If you parent a little girl, the amount of time you spend with her can be scientifically measured by how many songs you know from the movie ‘Frozen’. Disney has merchandised childhood, meaning the making of local memories can barely be conceived beyond its corporate monopoly on everything from birth to birthdays.

Zi turned four on Saturday, and her little celebration was only missing the ‘Frozen’ Elsa outfit and bouncy castle. You can fight Disney, as I tried, insisting for the first two birthdays on cake and other decorations that were not marketed by US media to us in the Caribbean. But, you will find yourself alone in the wilderness of Santa Cruz while your mother google maps the country for Dora or Elsa icing designers, your mother in law invests in customary birthday paraphernalia, and no one else actually cares about the intersections of capitalism, post-colonialism and childhood.
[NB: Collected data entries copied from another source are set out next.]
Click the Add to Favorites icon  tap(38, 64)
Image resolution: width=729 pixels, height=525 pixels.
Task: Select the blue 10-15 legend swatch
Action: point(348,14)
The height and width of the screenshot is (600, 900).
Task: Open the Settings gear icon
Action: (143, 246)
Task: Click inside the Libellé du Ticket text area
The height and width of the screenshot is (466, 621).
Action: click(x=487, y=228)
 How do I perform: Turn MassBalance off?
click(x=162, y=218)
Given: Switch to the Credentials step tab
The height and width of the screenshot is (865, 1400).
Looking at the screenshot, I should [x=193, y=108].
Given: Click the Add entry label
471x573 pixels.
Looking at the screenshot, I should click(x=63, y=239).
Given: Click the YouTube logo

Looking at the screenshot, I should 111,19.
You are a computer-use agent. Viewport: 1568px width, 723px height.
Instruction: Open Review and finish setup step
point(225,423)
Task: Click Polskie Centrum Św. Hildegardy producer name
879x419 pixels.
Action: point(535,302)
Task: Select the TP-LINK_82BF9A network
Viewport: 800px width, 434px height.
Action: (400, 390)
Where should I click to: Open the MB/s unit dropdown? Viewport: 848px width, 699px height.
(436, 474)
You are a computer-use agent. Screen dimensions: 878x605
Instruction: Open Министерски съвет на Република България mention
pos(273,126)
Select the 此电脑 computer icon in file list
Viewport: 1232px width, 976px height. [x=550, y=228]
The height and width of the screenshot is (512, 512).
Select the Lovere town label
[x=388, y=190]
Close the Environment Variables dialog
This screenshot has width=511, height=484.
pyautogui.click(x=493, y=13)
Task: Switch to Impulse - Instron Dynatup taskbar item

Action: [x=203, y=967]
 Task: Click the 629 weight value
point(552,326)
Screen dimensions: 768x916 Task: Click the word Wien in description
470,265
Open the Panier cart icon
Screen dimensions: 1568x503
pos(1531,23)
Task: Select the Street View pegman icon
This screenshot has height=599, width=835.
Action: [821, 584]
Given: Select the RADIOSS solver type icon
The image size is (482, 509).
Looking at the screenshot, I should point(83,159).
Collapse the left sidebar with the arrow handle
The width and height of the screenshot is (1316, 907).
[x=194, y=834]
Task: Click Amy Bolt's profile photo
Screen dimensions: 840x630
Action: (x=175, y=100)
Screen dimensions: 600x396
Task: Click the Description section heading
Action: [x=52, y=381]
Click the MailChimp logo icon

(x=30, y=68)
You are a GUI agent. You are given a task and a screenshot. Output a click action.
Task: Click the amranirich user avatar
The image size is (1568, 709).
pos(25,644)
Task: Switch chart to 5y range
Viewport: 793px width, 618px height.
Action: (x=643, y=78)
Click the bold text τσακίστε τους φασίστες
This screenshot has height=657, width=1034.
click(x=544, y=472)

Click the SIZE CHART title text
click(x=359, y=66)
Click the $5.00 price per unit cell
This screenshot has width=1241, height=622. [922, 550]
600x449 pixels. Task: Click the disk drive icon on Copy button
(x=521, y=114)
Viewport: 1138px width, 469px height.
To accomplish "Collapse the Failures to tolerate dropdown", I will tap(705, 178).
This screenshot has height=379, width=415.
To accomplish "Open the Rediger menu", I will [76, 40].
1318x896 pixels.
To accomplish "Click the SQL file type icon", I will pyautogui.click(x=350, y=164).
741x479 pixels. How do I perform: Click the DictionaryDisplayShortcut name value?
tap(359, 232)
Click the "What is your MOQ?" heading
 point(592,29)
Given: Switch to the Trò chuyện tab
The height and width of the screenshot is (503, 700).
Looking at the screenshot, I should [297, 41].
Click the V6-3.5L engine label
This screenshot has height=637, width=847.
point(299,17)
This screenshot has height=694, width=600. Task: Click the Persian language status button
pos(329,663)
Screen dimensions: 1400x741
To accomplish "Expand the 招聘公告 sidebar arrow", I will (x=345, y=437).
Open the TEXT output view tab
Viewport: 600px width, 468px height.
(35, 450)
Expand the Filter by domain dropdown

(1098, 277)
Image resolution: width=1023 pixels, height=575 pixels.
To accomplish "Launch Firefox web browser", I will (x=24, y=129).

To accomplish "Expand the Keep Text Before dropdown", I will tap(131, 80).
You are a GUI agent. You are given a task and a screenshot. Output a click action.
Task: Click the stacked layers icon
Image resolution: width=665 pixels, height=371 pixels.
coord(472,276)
After all, generations of Caribbean people inherited Disney characters as globalized symbols of play and joy, just as we once inherited British ones, identifying ourselves as world citizens this way.

And, it’s all done in Ziya’s name as if only a bad mother would deny her harmless normality, and deprive her of the chance to be like her friends with their own Disney themed birthdays. Indeed, little girls are astute observers of childhood status markers, and pre-school playgrounds feature complex conversation about gender socialization, class belonging, modernity and conspicuous consumption.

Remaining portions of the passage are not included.